Muitos jogadores manifestaram solidariedade, e você também
recebeu apoio de muitos fãs do vôlei. Nesse momento de dor, o que representam
essas palavras de incentivo para você? É um conforto saber que tenho o carinho e o amor das pessoas.
É complicado falar sobre esse assunto, até me perco um pouco. Fico feliz pelas
mensagens. Todo mundo me ligou, me mandou mensagem. Todas as mensagens me
marcaram. Falaram: “Fabiana, você é um pessoa incrível, pelo exemplo que você
representa”. Todo mundo está mandando força. O Minas foi o clube em que cresci.
Todo mundo lá comprou a briga. Não julgo que ele seja um torcedor do Minas. Tenho
um carinho grande pelos torcedores do Minas, e os torcedores têm carinho por
mim também. Ele estava ali sem saber direito o que estava acontecendo.
Não tenho nem palavras, foi muito triste. Enxergo que essas
são pessoas sem coração, sem espírito. Não entra na minha cabeça como alguém
pode ter esse tipo de atitude
Fabiana
No seu desabafo você fala que refletiu muito para decidir se
divulgava o caso ou não. Que pontos você colocou na balança e o que te motivou
a tornar o incidente público?Eu resolvi falar porque acredito que isso possa vir a mudar,
que possa ser um exemplo. Refleti por causa dos meus pais, vi o quanto eles
sofreram, o quanto ficaram tristes. Quero que as pessoas se coloquem nessa
situação, porque atacar e fácil, quero ver se isso acontece com você. Mas a atitude
do Minas foi incrível de tirar logo o torcedor de lá.
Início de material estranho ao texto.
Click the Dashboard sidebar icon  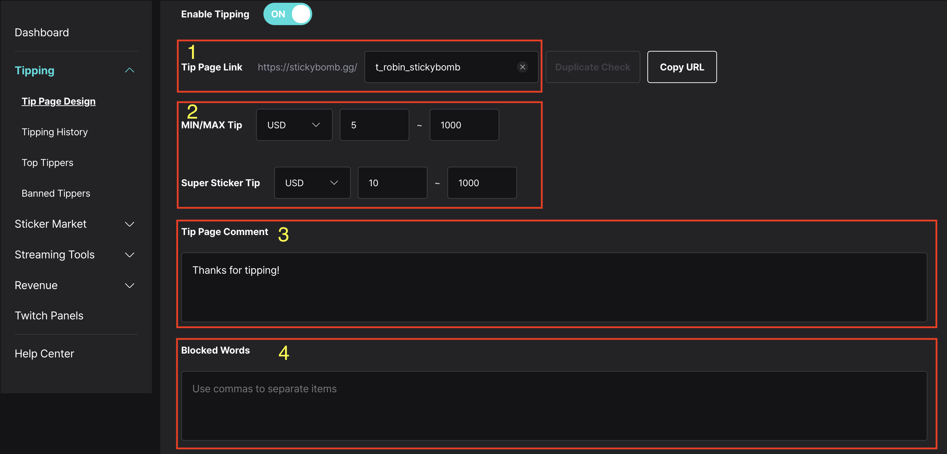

Você já havia passado por alguma situação semelhante dentro
ou fora de quadra?Foi a primeira vez que passei por isso. Nunca tinha visto
acontecer algo parecido com ninguém. Eu já morei em outro país (na Turquia) e
também não passei por isso lá.
Vimos no ano passado outros casos de racismo no esporte, como o do goleiro Aranha, que
voltou a ser alvo, por vezes com ironias como ser chamado de Branca de Neve por
exemplo. Você teme que isso possa se repetir com você?Não tenho nem palavras, foi muito triste. Enxergo que essas
são pessoas sem coração, sem espírito. Não entra na minha cabeça como alguém
pode ter esse tipo de atitude. Acredito que isso nunca aconteceu com uma pessoa
como essa. Fico triste, chateada. No século XXI, a pessoa não entende que somos
iguais, que iremos para o mesmo lugar.
O Minas encaminhou o agressor à Polícia Civil. Você está acompanhando o
caso para saber o desfecho?Estou conversando com o Minas, ainda estamos vendo qual é a
melhor medida para eu tomar. O Minas está acompanhando o caso de perto e me
ajudando.
Um dia depois do calor do momento,
qual é o sentimento que fica e que mensagem você tem para ele?Estou muito triste, parece que a ficha ainda não caiu. Não
acreditava que um dia isso poderia acontecer comigo. Estou ainda chocada e um
pouco sem reação, mas muito triste. Não tenho raiva dele, não tenho ódio. Só tenho dó, pena. Peço
que Deus possa iluminar o coração dele para que reflita, que ele tem que ser um
exemplo, ele pode ter filhos, netos, e tem que dar o exemplo.